Businessman Theo Paphitis bought the United Kingdom and Ireland franchise, called La Senza UK, and began expanding it, eventually with sub-franchises in other parts of the European Union. In July 2006, Paphitis sold the company to private equity company Lion Capital, for a reported £100m. Paphitis left the board and is no longer a shareholder, and in Spring 2011, set up the new lingerie firm Boux Avenue.

On 23 December 2011, La Senza UK filed for administration citing "trading conditions" as one of the conditions for closure. The company stated that it had 2,600 UK staff at 146 stores and 18 concessions, and announced plans to close 80 stores.

On 9 January 2012, Kuwait based international retail franchise operator Alshaya announced it had reached agreement to take control of much of the ongoing La Senza business in the UK. Under an agreement with KPMG, administrators to La Senza UK, Alshaya UK Limited acquired exclusive franchise rights for the La Senza brand in the UK for an undisclosed sum. Alshaya said it would retain 60 stores, securing around 1,100 jobs while ensuring the continuation of a strong and popular brand on the UK high street. The deal and subsequent plans for the business, which included new product collections and store redesigns, represented a planned investment of around £100m in the UK retail sector over the next two years by Alshaya. Difficult trading conditions however continued and by June 2014 administrators were once again appointed to the struggling UK sector of the La Senza business. By this time the group was under the ownership of Marnixheath, which was operating 55 stores in the UK, employing 752 people.

L Brands later acquired all of the assets and intellectual property of the UK business.

== Production ==
La Senza manufactures some of its products near Kancheepuram in South India. La Senza operates out of malls in India as well.
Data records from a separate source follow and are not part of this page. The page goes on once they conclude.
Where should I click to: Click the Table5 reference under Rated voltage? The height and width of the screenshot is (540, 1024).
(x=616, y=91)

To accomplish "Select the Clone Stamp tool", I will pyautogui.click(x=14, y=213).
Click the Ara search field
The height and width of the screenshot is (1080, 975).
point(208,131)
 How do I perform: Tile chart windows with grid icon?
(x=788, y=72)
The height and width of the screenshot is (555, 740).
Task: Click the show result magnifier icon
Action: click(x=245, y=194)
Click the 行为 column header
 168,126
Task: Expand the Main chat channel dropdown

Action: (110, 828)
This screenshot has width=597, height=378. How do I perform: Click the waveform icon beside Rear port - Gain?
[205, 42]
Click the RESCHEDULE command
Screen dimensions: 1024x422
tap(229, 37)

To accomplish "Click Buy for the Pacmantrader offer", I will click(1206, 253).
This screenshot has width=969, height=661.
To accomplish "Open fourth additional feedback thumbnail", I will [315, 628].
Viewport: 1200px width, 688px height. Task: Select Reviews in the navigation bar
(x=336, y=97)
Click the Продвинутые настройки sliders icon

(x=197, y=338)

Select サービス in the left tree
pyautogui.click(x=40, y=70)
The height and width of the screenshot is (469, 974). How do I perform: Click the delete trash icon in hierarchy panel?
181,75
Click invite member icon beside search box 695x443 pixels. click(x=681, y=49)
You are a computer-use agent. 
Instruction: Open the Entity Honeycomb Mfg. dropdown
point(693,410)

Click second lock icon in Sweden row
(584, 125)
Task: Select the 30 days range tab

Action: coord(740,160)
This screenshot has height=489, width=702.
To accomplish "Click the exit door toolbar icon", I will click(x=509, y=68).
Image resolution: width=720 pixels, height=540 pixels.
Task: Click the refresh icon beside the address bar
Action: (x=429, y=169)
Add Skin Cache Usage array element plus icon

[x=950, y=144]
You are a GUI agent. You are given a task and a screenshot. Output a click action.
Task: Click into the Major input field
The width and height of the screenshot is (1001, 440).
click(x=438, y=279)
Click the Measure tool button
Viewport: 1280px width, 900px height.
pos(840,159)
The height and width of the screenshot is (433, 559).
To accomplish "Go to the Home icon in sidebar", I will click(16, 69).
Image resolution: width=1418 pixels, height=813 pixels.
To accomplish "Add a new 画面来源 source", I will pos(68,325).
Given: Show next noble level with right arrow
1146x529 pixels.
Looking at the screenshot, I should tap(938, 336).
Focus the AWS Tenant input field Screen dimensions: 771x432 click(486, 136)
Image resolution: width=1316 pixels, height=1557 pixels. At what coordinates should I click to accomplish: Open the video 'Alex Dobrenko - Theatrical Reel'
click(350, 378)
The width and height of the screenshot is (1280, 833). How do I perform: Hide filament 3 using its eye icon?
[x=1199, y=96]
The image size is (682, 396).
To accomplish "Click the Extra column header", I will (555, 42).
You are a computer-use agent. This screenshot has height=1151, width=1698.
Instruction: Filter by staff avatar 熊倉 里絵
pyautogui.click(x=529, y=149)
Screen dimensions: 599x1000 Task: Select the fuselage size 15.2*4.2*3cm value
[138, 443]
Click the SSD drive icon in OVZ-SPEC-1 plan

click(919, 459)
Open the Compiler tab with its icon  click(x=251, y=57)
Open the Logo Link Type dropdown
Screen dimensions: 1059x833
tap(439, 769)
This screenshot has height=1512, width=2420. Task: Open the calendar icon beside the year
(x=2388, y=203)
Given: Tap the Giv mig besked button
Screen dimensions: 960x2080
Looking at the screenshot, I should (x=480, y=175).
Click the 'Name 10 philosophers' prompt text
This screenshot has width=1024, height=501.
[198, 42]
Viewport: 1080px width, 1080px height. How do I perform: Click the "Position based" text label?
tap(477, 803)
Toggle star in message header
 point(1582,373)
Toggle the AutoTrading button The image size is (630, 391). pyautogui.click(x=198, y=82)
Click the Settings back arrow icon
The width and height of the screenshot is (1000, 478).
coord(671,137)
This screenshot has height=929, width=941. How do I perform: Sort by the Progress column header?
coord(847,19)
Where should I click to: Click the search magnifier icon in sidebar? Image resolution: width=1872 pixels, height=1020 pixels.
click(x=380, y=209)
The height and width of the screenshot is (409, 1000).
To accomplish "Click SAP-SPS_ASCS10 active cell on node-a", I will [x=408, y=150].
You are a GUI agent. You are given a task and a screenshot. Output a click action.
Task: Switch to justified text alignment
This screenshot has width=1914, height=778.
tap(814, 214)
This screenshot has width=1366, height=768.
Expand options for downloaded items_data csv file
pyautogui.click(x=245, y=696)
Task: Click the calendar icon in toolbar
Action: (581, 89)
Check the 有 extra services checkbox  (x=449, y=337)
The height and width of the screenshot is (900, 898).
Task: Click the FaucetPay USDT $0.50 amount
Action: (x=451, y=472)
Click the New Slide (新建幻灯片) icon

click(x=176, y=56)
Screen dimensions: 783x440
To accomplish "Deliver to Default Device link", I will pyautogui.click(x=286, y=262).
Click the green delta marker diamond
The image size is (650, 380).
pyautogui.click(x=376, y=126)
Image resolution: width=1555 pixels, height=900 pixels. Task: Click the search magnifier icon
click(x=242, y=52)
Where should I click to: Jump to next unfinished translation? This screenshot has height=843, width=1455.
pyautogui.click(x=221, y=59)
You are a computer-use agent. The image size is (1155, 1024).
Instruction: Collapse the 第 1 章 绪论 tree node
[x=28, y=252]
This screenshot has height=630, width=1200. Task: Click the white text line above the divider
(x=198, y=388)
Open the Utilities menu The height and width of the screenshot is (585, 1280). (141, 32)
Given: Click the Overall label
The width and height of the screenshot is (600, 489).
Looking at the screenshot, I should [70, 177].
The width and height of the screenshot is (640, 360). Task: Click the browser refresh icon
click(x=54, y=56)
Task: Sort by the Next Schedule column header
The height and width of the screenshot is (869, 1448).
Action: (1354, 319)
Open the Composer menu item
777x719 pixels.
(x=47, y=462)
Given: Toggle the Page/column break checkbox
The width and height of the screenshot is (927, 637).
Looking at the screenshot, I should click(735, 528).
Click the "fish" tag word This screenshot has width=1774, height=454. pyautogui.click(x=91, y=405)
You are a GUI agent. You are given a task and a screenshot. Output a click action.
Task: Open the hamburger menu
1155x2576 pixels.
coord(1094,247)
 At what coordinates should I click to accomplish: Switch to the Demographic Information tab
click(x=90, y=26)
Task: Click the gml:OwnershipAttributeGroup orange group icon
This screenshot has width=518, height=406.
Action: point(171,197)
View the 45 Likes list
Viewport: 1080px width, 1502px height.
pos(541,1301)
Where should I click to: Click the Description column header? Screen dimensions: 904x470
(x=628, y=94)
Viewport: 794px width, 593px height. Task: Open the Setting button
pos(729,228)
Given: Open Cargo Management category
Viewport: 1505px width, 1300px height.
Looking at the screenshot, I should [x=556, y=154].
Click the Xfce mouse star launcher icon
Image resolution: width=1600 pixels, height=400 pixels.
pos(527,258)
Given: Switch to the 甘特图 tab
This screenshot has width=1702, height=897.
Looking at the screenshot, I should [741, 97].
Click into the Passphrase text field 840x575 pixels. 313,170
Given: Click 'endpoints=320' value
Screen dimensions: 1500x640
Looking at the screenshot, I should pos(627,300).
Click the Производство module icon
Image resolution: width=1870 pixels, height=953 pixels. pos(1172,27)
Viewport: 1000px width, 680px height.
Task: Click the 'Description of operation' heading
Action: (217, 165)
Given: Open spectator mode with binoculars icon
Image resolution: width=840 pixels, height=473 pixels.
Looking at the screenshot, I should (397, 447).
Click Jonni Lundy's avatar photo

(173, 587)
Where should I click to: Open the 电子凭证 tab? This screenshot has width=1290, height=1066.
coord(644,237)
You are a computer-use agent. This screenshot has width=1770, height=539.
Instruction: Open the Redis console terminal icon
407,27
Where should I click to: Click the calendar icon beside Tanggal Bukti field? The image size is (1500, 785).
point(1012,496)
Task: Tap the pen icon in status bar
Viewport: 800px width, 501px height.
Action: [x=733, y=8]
Lola and Coco by La Senza was a leisurewear collection launched in 2008, promoted by British dance group Booty Luv. Another line launched in 2008 was inspired by The Pussycat Dolls and designed by the group's creator, Robin Antin. The collection uses fabrics imported from Italy and Spain.

La Senza previously owned and operated other labels, including La Senza Girl clothing stores for teenagers, as well as clothing for younger children, La Senza Express stores for bras and panties, and La Senza Spirit for activewear.

==Models and celebrity endorsements==
Similar to Victoria's Secret, La Senza uses high-profile fashion models to endorse their product. Models such as Ginta Lapina, Emily DiDonato, Irina Shayk, Lauren Gold, Petra Němcová, Isabeli Fontana, Bianca Balti, Yamila Díaz, Doutzen Kroes, Daniela Pestova, Sophie Anderton, Rebecca Romijn, Caroline Winberg, Emma Heming, Jessica Stam, Maria Sokolovski, and Niclyn Rendall have been featured in an array of campaigns.